Records from a dataset
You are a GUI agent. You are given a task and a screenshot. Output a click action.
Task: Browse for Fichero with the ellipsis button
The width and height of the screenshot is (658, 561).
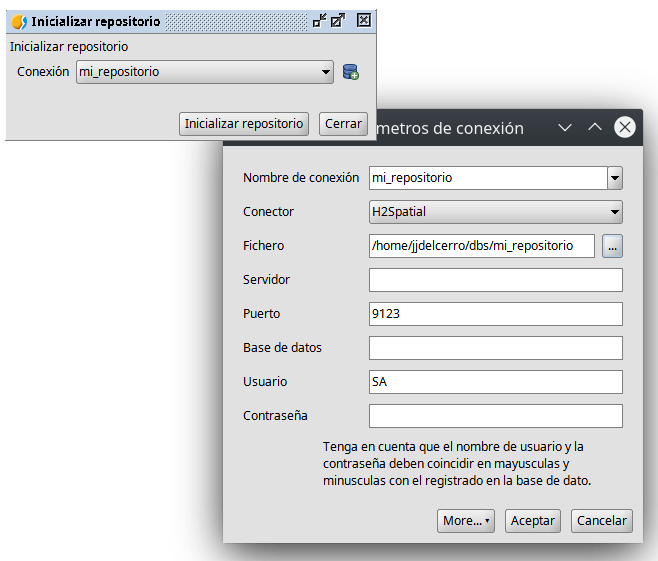[612, 246]
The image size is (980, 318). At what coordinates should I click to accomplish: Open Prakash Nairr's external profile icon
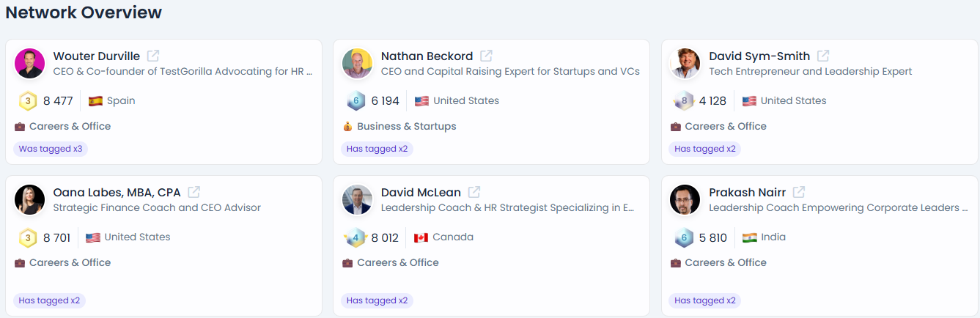(x=799, y=192)
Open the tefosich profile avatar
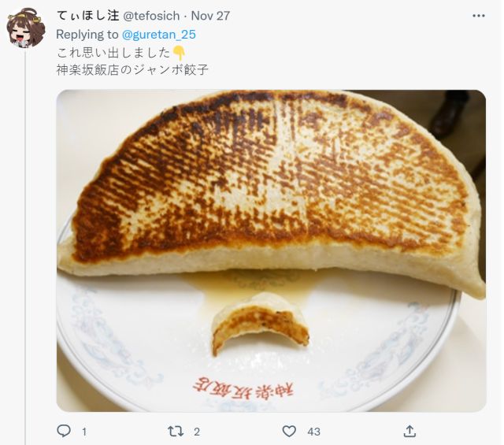The width and height of the screenshot is (504, 445). click(x=26, y=28)
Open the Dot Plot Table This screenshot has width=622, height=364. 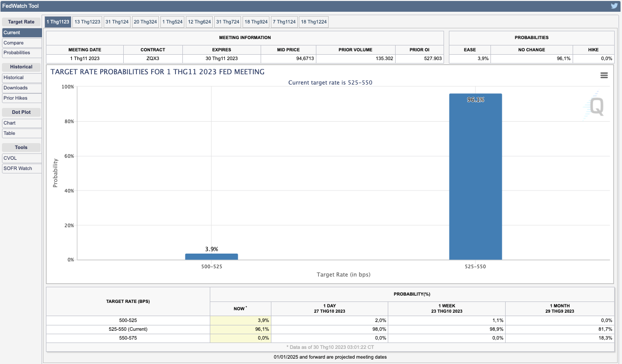tap(22, 133)
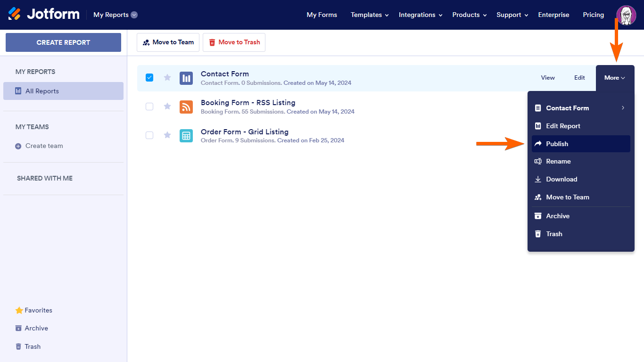The width and height of the screenshot is (644, 362).
Task: Click the plus icon beside Create team
Action: [18, 146]
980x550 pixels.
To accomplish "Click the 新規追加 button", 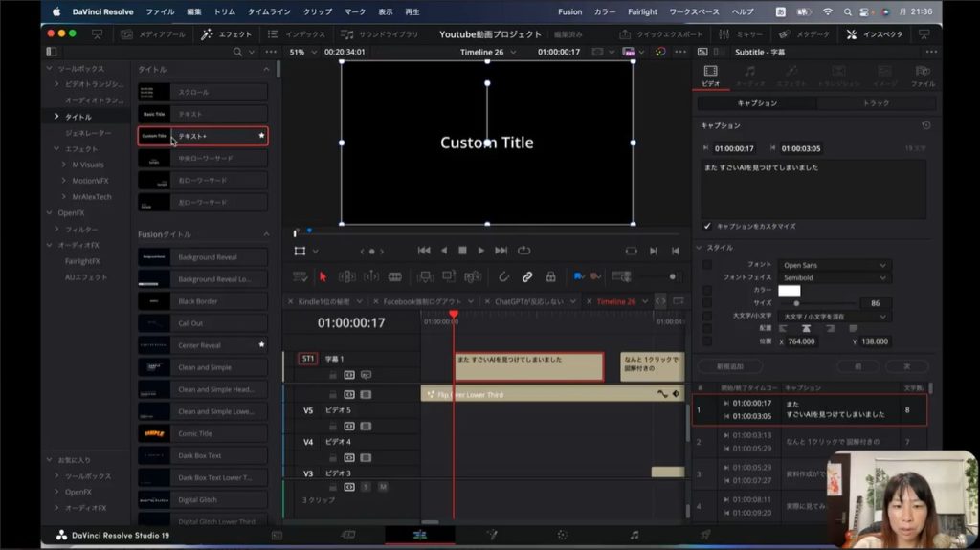I will click(728, 365).
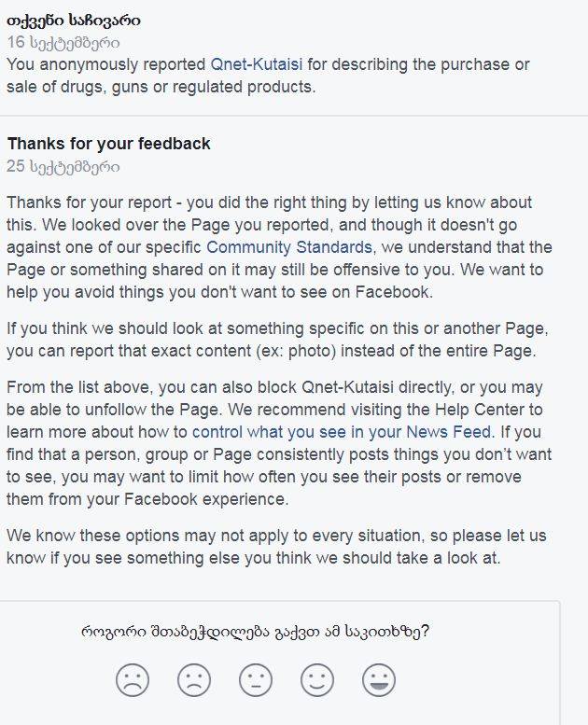This screenshot has height=725, width=588.
Task: Open the Community Standards link
Action: (289, 247)
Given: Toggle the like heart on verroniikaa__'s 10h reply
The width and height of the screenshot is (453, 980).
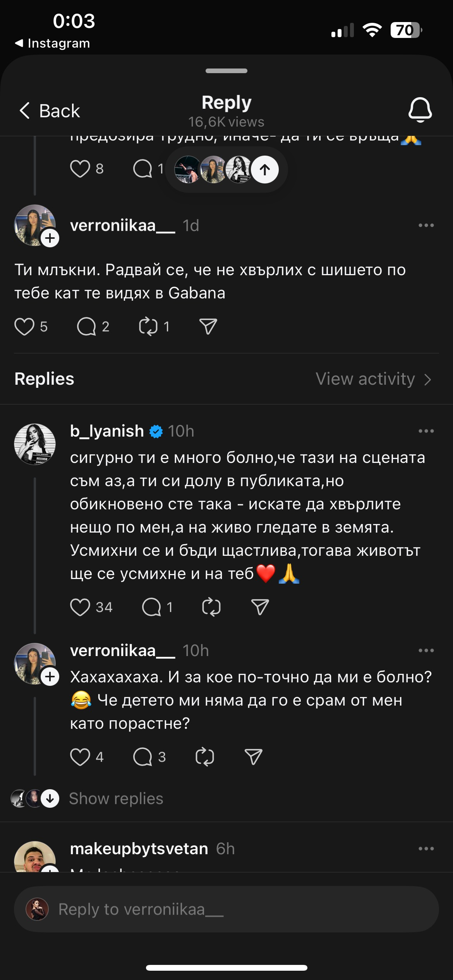Looking at the screenshot, I should 80,757.
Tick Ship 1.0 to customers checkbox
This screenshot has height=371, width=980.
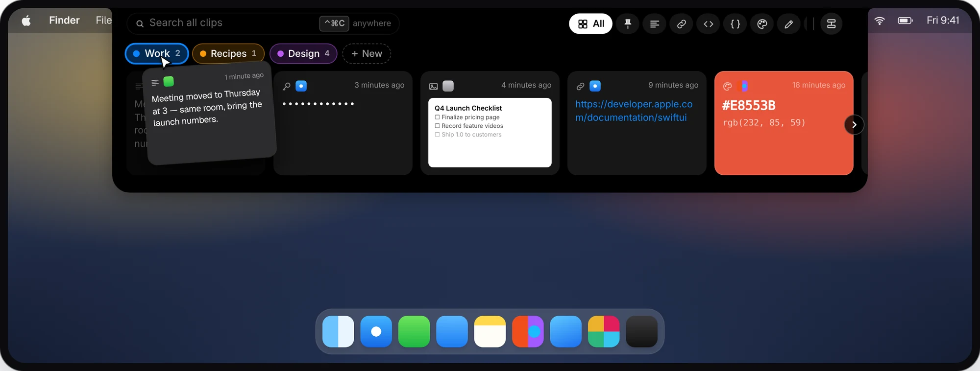(x=437, y=135)
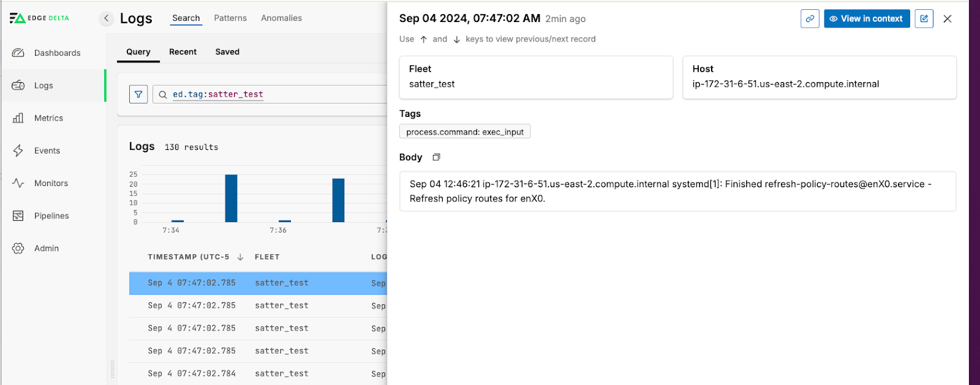
Task: Click the edit icon beside View in context
Action: coord(924,19)

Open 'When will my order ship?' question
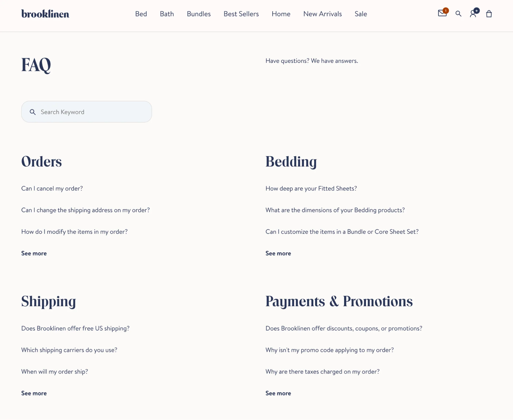point(54,371)
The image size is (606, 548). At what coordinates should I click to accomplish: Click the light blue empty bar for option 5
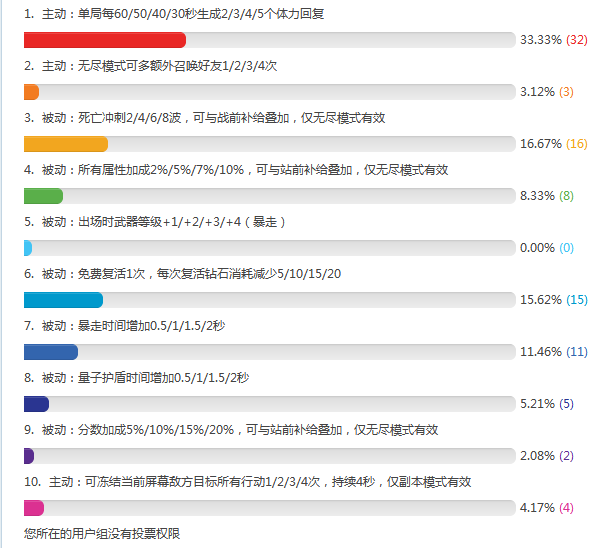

#### [The task]
Copy exactly, leaving out pictures, the lines from the line containing "Tick Ship 1.0 to customers checkbox" through the last line of the records.

#### [Written answer]
Tick Ship 1.0 to customers checkbox
This screenshot has height=371, width=980.
(x=437, y=135)
Task: Click the edit icon beside View in context
Action: coord(924,19)

Open 'When will my order ship?' question
point(54,371)
The image size is (606, 548). At what coordinates should I click to accomplish: Click the light blue empty bar for option 5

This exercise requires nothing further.